Gilmore Girls: Christopher Returns
January 25, 2025 7:33 AM - Season 1, Episode 15 - Subscribe
Emily and Richard have Christopher's parents over for dinner. Lorelai slips out onto the balcony. Christopher tries to buy Rory a book.
Rory's dad Christopher is in Stars Hollow for the first time, and it's the talk of the town. Jackson thinks he looks like Billy Crudup. Miss Patty flirts with him while appearing even more day-drunk than usual. He tells Lorelai about how his new business venture is finally working out for him, and now that he's all responsible, he finally wants to be a bigger part of Rory's life. Rory takes him to Dean's softball game, and then they go to the bookstore, where he tries to buy her the Compact Oxford English Dictionary but gets his card declined.
Emily invites them all - and Christopher's parents Straub and Francine - over for the Friday Night Dinner, but the evening never makes it to the dining room. Straub and Francine - who haven't seen Rory since she was a baby - are almost immediately hostile, and blame Lorelai for Christopher not going to Princeton like "every Hayden male" (and notably refuse to put any of the credit for Lorelai's pregnancy on Christopher himself.) Richard gets physical with Straub over all this and kicks them out of the house. Then, these wounds all re-opened and bleeding everywhere, he turns around from defending Lorelai around other people to berating her in private.
While Emily and Rory eat in the kitchen (and Emily tells Rory that no matter how angry everyone is, her existence is not something to be regretted), Lorelai and Christopher escape out on the balcony off of Lorelai's childhood bedroom, sip some tequila straight from the bottle, and have sex in apparently the same spot where Rory was conceived. The ride home, and goodnights before Christopher retreats to sleep on the couch, are super-awkward, and Rory knows something's up*.

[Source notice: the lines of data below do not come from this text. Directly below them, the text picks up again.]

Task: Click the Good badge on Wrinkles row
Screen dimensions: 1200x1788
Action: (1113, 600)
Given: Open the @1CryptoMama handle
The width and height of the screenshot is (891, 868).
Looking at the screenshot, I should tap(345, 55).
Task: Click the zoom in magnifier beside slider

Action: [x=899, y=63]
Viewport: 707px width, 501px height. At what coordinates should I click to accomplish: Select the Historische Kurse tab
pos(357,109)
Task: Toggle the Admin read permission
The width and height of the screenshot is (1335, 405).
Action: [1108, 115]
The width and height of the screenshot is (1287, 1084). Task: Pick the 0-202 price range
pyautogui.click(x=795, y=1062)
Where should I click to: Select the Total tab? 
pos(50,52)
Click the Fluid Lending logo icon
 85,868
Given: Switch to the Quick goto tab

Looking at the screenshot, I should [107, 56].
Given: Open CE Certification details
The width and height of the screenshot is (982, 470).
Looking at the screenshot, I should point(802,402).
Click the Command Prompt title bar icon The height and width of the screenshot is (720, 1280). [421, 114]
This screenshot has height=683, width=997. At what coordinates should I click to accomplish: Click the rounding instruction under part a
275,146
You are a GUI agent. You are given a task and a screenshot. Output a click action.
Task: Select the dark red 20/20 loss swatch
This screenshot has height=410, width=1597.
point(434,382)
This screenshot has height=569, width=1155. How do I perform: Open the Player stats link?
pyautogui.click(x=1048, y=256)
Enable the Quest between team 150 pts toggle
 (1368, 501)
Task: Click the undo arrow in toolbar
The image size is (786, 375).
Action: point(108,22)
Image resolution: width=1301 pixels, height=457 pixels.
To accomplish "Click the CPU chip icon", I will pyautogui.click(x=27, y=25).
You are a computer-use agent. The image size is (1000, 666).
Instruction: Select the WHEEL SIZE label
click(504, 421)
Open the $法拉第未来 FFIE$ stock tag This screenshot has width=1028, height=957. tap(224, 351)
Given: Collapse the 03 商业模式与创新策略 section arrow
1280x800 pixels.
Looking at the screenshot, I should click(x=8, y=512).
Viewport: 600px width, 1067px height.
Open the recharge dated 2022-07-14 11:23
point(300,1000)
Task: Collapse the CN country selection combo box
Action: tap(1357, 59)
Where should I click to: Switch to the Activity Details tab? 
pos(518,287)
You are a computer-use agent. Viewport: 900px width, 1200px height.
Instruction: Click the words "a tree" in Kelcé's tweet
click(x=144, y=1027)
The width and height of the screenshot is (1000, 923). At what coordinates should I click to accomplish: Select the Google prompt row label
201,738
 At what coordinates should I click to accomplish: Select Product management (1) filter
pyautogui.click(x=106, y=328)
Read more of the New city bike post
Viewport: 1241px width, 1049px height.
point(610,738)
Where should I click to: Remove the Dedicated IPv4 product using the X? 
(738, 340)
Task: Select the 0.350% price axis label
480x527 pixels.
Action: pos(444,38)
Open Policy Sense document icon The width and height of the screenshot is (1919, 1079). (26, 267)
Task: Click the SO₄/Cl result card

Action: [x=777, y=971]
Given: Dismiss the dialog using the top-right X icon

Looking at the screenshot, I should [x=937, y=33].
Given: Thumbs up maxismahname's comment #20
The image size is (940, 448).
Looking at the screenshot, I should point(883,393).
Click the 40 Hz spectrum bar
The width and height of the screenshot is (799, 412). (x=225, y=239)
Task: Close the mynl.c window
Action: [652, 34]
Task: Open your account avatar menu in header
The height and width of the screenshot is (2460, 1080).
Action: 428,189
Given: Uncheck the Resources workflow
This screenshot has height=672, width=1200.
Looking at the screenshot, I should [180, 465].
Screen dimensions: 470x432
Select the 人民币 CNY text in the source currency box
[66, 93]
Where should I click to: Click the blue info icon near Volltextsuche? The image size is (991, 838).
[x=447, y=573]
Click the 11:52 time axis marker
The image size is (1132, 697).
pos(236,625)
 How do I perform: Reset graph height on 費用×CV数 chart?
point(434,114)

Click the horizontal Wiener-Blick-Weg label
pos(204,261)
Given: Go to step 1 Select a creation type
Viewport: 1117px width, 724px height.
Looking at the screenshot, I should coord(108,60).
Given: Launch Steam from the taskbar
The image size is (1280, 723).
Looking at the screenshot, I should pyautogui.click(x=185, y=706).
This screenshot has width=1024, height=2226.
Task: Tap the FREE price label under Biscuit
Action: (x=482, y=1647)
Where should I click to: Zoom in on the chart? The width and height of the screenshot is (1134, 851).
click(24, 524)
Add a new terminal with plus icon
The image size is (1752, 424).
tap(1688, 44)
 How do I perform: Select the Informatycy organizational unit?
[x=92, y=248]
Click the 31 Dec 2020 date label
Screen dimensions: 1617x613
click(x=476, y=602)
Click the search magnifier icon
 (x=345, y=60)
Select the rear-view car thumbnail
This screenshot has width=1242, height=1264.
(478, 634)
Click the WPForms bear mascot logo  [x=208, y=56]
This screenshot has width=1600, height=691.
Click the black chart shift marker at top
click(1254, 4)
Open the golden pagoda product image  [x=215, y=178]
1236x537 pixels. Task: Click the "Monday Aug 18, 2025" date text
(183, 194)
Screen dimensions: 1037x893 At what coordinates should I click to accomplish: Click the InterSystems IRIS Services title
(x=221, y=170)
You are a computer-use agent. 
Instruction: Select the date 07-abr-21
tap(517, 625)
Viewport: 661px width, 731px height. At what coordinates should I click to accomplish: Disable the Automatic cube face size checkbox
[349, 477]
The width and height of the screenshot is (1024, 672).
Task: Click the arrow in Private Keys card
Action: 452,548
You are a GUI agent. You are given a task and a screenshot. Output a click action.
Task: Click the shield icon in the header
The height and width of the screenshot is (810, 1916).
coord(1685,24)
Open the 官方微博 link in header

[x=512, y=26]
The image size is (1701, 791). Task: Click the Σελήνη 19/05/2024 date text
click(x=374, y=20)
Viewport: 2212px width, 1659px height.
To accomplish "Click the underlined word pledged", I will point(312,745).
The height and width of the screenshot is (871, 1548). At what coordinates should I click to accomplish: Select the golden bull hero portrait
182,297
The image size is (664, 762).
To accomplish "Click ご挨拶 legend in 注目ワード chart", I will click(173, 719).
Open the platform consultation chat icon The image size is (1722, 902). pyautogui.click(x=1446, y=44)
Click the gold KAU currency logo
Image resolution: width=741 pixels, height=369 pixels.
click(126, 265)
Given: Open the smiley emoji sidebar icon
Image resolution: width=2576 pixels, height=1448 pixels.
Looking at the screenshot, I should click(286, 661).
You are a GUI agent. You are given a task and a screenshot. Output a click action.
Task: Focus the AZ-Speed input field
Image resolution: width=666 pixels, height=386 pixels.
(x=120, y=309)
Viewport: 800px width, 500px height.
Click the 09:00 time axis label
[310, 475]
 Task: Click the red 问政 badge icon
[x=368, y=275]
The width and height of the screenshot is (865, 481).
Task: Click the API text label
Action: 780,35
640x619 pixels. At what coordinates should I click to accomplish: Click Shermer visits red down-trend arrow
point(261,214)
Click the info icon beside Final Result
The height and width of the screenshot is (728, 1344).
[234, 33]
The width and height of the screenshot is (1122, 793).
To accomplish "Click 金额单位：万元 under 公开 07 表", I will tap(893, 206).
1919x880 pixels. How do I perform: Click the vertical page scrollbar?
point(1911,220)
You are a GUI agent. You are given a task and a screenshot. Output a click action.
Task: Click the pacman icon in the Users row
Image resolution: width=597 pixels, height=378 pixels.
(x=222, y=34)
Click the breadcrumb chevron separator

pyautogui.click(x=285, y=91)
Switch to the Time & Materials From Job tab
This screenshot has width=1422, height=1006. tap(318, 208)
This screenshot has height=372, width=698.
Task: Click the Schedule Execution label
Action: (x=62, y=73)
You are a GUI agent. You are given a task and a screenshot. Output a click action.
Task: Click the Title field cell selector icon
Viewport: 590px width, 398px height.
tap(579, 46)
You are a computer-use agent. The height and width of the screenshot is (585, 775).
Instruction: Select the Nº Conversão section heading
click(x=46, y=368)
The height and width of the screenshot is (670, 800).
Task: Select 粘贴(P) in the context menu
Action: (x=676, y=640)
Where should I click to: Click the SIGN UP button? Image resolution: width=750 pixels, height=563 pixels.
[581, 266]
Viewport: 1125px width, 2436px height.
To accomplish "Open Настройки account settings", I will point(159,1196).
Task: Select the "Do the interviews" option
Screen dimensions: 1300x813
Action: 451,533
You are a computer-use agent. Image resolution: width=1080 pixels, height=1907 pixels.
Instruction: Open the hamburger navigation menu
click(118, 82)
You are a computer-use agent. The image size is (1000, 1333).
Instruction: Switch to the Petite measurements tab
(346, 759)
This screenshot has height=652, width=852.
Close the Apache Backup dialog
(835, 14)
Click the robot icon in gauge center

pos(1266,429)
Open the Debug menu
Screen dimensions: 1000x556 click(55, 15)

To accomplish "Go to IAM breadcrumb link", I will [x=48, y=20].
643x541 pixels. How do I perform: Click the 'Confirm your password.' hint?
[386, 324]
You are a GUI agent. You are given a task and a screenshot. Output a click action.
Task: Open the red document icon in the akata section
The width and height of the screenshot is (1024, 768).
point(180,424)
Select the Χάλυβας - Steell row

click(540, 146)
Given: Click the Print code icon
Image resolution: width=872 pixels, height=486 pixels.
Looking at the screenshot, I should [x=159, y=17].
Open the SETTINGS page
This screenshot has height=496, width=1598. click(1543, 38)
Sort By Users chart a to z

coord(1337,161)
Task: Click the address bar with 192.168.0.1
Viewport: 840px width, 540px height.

Oh, but in all the yelling and canoodling, Lorelai totally spaced on helping Luke paint the diner. Luke is stoic about it, but he's been touchy since seeing Christopher with Rory at the softball game, and clocks what happened more or less immediately.
Christopher asks Lorelai to marry him, which she resolutely refuses, but she does ask him to make his presence known more often, for Rory's sake. Lorelai breaks into the diner overnight to paint the place and surprise Luke with it. Christopher rides his motorcycle off into the sunset, and Rory is sad.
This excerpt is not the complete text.